Effects of Ach exposure on functional connectivity have been demonstrated after 1 year of exposure. Functional connectivity was decreased in the Ach exposure group, with a greater effect noted in adults with mild cognitive impairment [26]. Functional connectivity and regional activation have been associated with differences in the hippocampus, parahippocampus, and medial temporal gyrus across healthy adults versus cognitively impaired in systematic reviews and meta-analyses [14, 27, 28]. Those functional neuroimaging biomarkers are reflective of degeneration over years or decades. In contrast, our study population of women was cognitively normal at baseline screening and measured memory outcomes in the short term.

Strengths and limitations

This is the first pilot study to include neural correlates to a working memory after exposure to anticholinergic medication in women with OAB. The working memory task activated frontal and parietal regions and the cingulate gyrus as expected in whole-brain activation studies with visual recognition tasks [22, 27]. In short-term (< 1 year) clinical assessments of cognitive performance after oral OAB Ach, only oxybutynin has consistently shown a consistent negative effect [29]. Functional neuroimaging has reflected working memory clinical performance and changes after Ach exposure in general populations [26,27,28]. This RCT pilot achieved good participant retention and compliance, no adverse events, and maintained blinding of the participants and all assessors and may inform future studies adequately powered to detect differences in women with OAB.

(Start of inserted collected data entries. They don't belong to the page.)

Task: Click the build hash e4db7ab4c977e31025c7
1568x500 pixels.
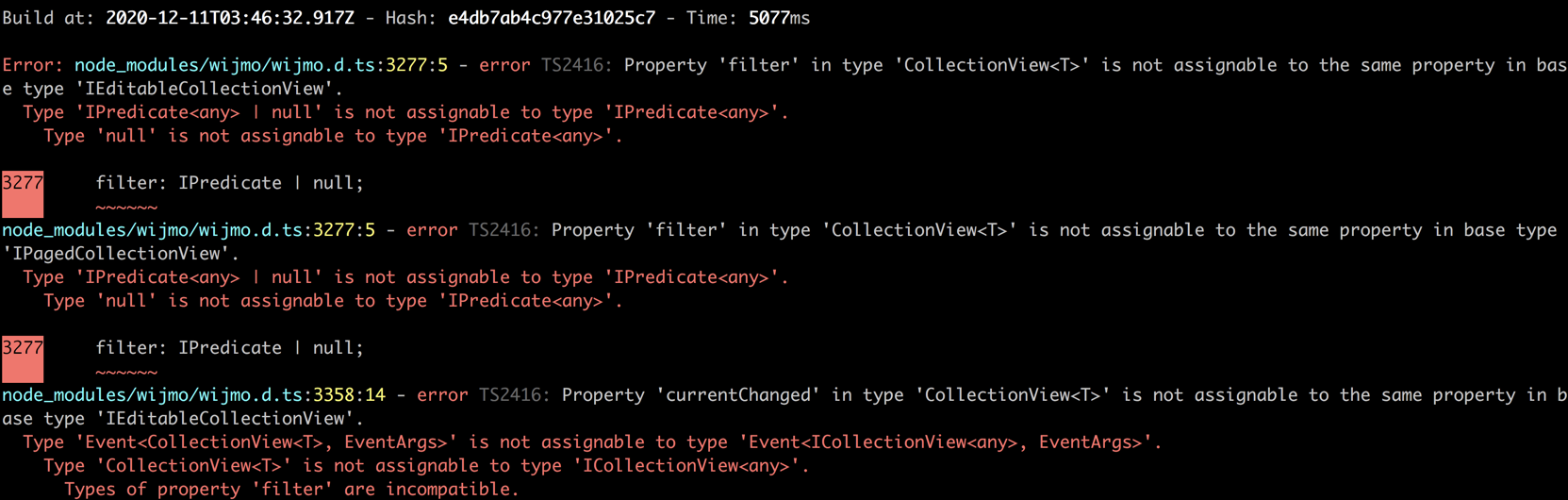Action: (552, 18)
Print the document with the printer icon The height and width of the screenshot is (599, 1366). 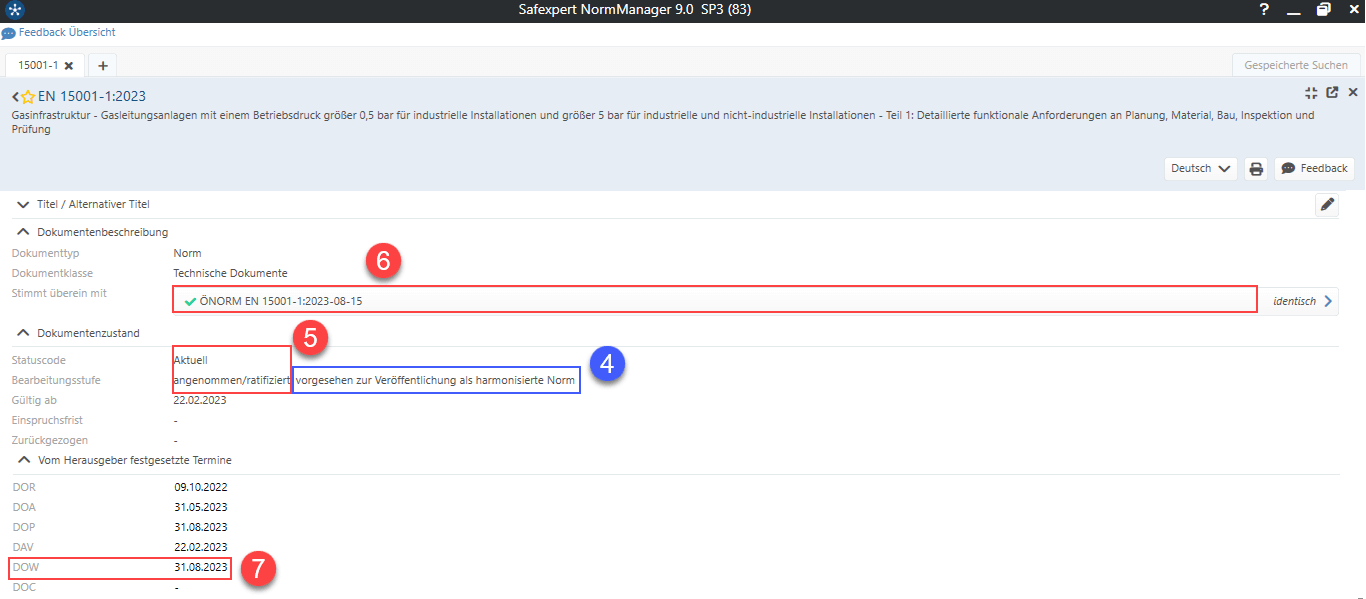[x=1256, y=169]
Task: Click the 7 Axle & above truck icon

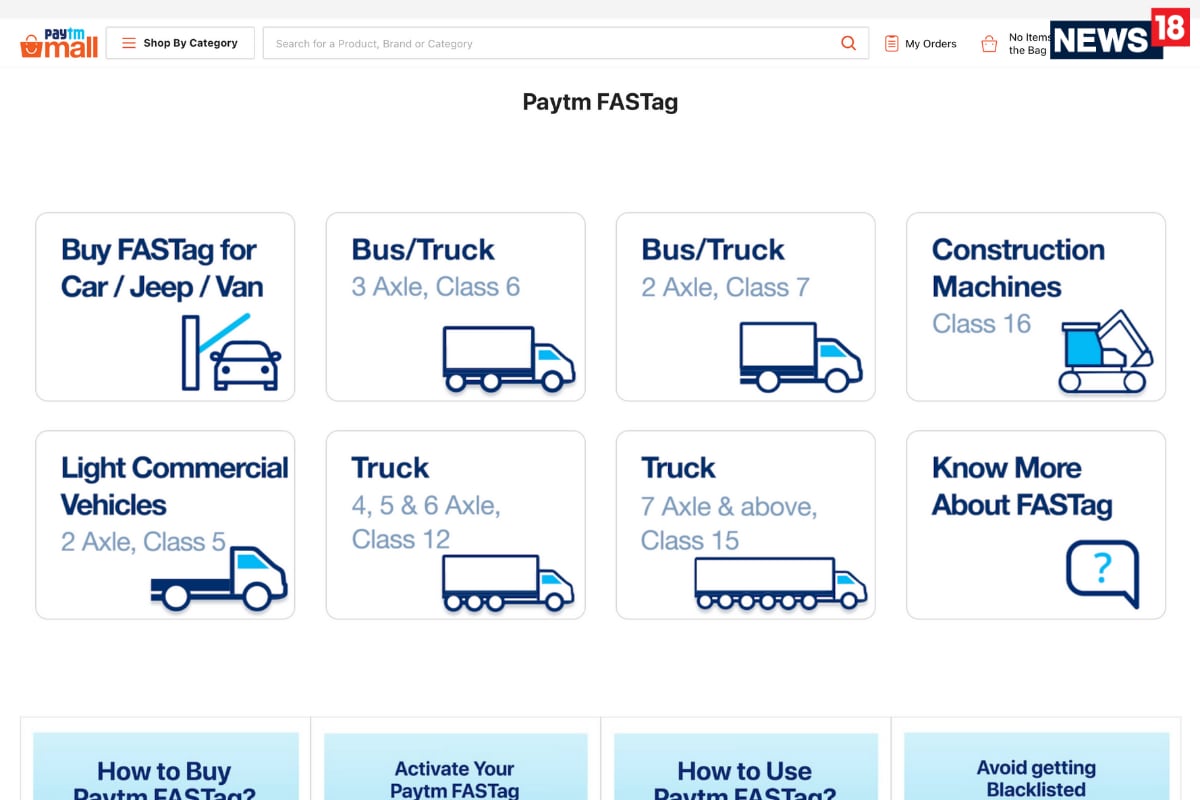Action: 780,583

There are several limitations of this pilot study; most apparent is the inadequate sample size, which poses a high risk of type I and type II error. Improvement of OAB measures did not differ by group or time in most measures. Symptom improvement (and activation outcome measures) could be affected by the combination of the β3 and placebo groups. All participants were uniformly counseled on behavioral modifications for OAB (including placebo group) upon study initiation; differences in implementation and other unmeasured psychosocial factors could influence symptoms and activation over time. This population included non-responding participants who may differ from women who are clinical responders; a longer exposure and flexible drug dosing may be beneficial in future investigations. The study duration of 1 month is brief but may reflect a common exposure period for many adults prescribed OAB medications. Prescription database literature indicates mean persistence of use of oral Ach is around 30–60 days [30]. Cognitive function is comprised of many domains: neuropsychiatric testing for attention, association, and processing speed was not assessed in this protocol. Future studies of cognitive effects may benefit from more extensive assessments and should be powered to detect differences across groups.

In conclusion, this pilot study presents a novel longitudinal evaluation of regional brain activation during a working memory task in OAB patients receiving oral medications. Cognitive changes are typically not detectable in short-term studies and may be difficult to detect in clinical settings. Detection of short-term effects, if present, may be detected through neural activity during a working memory task but larger studies are needed.